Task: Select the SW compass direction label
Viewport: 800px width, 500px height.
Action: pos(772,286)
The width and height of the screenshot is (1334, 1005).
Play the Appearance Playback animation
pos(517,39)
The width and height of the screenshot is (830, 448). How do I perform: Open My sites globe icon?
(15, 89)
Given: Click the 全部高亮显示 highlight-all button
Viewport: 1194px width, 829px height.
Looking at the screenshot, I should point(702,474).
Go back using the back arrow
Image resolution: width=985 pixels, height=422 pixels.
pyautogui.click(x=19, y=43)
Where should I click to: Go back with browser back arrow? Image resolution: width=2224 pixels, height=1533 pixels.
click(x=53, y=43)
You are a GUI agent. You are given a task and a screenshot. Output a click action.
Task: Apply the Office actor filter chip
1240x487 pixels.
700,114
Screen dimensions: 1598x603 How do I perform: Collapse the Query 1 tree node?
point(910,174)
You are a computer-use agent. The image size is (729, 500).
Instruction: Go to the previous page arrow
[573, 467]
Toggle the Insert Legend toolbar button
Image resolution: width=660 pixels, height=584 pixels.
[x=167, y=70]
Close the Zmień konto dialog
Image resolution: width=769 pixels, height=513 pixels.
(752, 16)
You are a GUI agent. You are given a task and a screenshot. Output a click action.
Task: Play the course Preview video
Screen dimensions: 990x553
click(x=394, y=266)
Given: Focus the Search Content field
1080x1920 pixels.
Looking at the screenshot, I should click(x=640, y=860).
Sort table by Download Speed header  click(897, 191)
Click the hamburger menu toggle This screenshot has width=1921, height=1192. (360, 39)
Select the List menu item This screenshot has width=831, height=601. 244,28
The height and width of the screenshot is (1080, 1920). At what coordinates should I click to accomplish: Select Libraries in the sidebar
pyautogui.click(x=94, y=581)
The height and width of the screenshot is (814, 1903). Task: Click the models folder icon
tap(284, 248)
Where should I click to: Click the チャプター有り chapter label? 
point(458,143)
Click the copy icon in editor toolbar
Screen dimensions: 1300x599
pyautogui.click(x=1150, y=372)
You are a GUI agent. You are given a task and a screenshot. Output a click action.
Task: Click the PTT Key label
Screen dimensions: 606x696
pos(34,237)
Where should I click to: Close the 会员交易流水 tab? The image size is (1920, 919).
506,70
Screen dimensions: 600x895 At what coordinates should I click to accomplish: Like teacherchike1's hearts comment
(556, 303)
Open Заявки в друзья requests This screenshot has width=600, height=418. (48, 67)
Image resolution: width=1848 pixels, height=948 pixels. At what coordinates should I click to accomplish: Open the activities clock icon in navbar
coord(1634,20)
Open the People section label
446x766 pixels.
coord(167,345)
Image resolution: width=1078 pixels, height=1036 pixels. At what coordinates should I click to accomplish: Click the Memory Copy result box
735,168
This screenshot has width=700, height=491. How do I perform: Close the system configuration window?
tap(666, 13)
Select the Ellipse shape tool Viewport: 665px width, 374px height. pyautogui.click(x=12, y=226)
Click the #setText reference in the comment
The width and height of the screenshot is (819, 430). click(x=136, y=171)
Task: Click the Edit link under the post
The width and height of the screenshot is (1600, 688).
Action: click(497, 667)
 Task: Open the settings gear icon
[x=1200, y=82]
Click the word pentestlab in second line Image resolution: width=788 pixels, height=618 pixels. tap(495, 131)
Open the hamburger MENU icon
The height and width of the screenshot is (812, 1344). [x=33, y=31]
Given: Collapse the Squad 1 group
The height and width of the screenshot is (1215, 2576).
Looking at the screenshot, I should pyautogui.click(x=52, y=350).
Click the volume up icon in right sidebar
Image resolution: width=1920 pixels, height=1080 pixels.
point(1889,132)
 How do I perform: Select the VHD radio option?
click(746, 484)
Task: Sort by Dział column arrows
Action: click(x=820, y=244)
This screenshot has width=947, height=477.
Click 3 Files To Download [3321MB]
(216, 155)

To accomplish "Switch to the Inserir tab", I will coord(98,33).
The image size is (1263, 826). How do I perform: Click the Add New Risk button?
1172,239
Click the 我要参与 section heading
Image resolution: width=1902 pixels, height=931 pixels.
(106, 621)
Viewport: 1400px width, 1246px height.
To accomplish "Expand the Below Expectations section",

....

▶ Task goal:
Turn every line of the items above into a Markdown table with the columns Row and Line, leaving out blank lines.

▶ Written reply:
| Row | Line |
|---|---|
| 1 | Task: Select the SW compass direction label |
| 2 | Viewport: 800px width, 500px height. |
| 3 | Action: pos(772,286) |
| 4 | The width and height of the screenshot is (1334, 1005). |
| 5 | Play the Appearance Playback animation |
| 6 | pos(517,39) |
| 7 | The width and height of the screenshot is (830, 448). How do I perform: Open My sites globe icon? |
| 8 | (15, 89) |
| 9 | Given: Click the 全部高亮显示 highlight-all button |
| 10 | Viewport: 1194px width, 829px height. |
| 11 | Looking at the screenshot, I should point(702,474). |
| 12 | Go back using the back arrow |
| 13 | Image resolution: width=985 pixels, height=422 pixels. |
| 14 | pyautogui.click(x=19, y=43) |
| 15 | Where should I click to: Go back with browser back arrow? Image resolution: width=2224 pixels, height=1533 pixels. |
| 16 | click(x=53, y=43) |
| 17 | You are a GUI agent. You are given a task and a screenshot. Output a click action. |
| 18 | Task: Apply the Office actor filter chip |
| 19 | 1240x487 pixels. |
| 20 | 700,114 |
| 21 | Screen dimensions: 1598x603 How do I perform: Collapse the Query 1 tree node? |
| 22 | point(910,174) |
| 23 | You are a computer-use agent. The image size is (729, 500). |
| 24 | Instruction: Go to the previous page arrow |
| 25 | [573, 467] |
| 26 | Toggle the Insert Legend toolbar button |
| 27 | Image resolution: width=660 pixels, height=584 pixels. |
| 28 | [x=167, y=70] |
| 29 | Close the Zmień konto dialog |
| 30 | Image resolution: width=769 pixels, height=513 pixels. |
| 31 | (752, 16) |
| 32 | You are a GUI agent. You are given a task and a screenshot. Output a click action. |
| 33 | Task: Play the course Preview video |
| 34 | Screen dimensions: 990x553 |
| 35 | click(x=394, y=266) |
| 36 | Given: Focus the Search Content field |
| 37 | 1080x1920 pixels. |
| 38 | Looking at the screenshot, I should click(x=640, y=860). |
| 39 | Sort table by Download Speed header  click(897, 191) |
| 40 | Click the hamburger menu toggle This screenshot has width=1921, height=1192. (360, 39) |
| 41 | Select the List menu item This screenshot has width=831, height=601. 244,28 |
| 42 | The height and width of the screenshot is (1080, 1920). At what coordinates should I click to accomplish: Select Libraries in the sidebar |
| 43 | pyautogui.click(x=94, y=581) |
| 44 | The height and width of the screenshot is (814, 1903). Task: Click the models folder icon |
| 45 | tap(284, 248) |
| 46 | Where should I click to: Click the チャプター有り chapter label?  |
| 47 | point(458,143) |
| 48 | Click the copy icon in editor toolbar |
| 49 | Screen dimensions: 1300x599 |
| 50 | pyautogui.click(x=1150, y=372) |
| 51 | You are a GUI agent. You are given a task and a screenshot. Output a click action. |
| 52 | Task: Click the PTT Key label |
| 53 | Screen dimensions: 606x696 |
| 54 | pos(34,237) |
| 55 | Where should I click to: Close the 会员交易流水 tab? The image size is (1920, 919). |
| 56 | 506,70 |
| 57 | Screen dimensions: 600x895 At what coordinates should I click to accomplish: Like teacherchike1's hearts comment |
| 58 | (556, 303) |
| 59 | Open Заявки в друзья requests This screenshot has width=600, height=418. (48, 67) |
| 60 | Image resolution: width=1848 pixels, height=948 pixels. At what coordinates should I click to accomplish: Open the activities clock icon in navbar |
| 61 | coord(1634,20) |
| 62 | Open the People section label |
| 63 | 446x766 pixels. |
| 64 | coord(167,345) |
| 65 | Image resolution: width=1078 pixels, height=1036 pixels. At what coordinates should I click to accomplish: Click the Memory Copy result box |
| 66 | 735,168 |
| 67 | This screenshot has width=700, height=491. How do I perform: Close the system configuration window? |
| 68 | tap(666, 13) |
| 69 | Select the Ellipse shape tool Viewport: 665px width, 374px height. pyautogui.click(x=12, y=226) |
| 70 | Click the #setText reference in the comment |
| 71 | The width and height of the screenshot is (819, 430). click(x=136, y=171) |
| 72 | Task: Click the Edit link under the post |
| 73 | The width and height of the screenshot is (1600, 688). |
| 74 | Action: click(497, 667) |
| 75 |  Task: Open the settings gear icon |
| 76 | [x=1200, y=82] |
| 77 | Click the word pentestlab in second line Image resolution: width=788 pixels, height=618 pixels. tap(495, 131) |
| 78 | Open the hamburger MENU icon |
| 79 | The height and width of the screenshot is (812, 1344). [x=33, y=31] |
| 80 | Given: Collapse the Squad 1 group |
| 81 | The height and width of the screenshot is (1215, 2576). |
| 82 | Looking at the screenshot, I should pyautogui.click(x=52, y=350). |
| 83 | Click the volume up icon in right sidebar |
| 84 | Image resolution: width=1920 pixels, height=1080 pixels. |
| 85 | point(1889,132) |
| 86 |  How do I perform: Select the VHD radio option? |
| 87 | click(746, 484) |
| 88 | Task: Sort by Dział column arrows |
| 89 | Action: click(x=820, y=244) |
| 90 | This screenshot has width=947, height=477. |
| 91 | Click 3 Files To Download [3321MB] |
| 92 | (216, 155) |
| 93 | To accomplish "Switch to the Inserir tab", I will coord(98,33). |
| 94 | The image size is (1263, 826). How do I perform: Click the Add New Risk button? |
| 95 | 1172,239 |
| 96 | Click the 我要参与 section heading |
| 97 | Image resolution: width=1902 pixels, height=931 pixels. |
| 98 | (106, 621) |
| 99 | Viewport: 1400px width, 1246px height. |
| 100 | To accomplish "Expand the Below Expectations section", |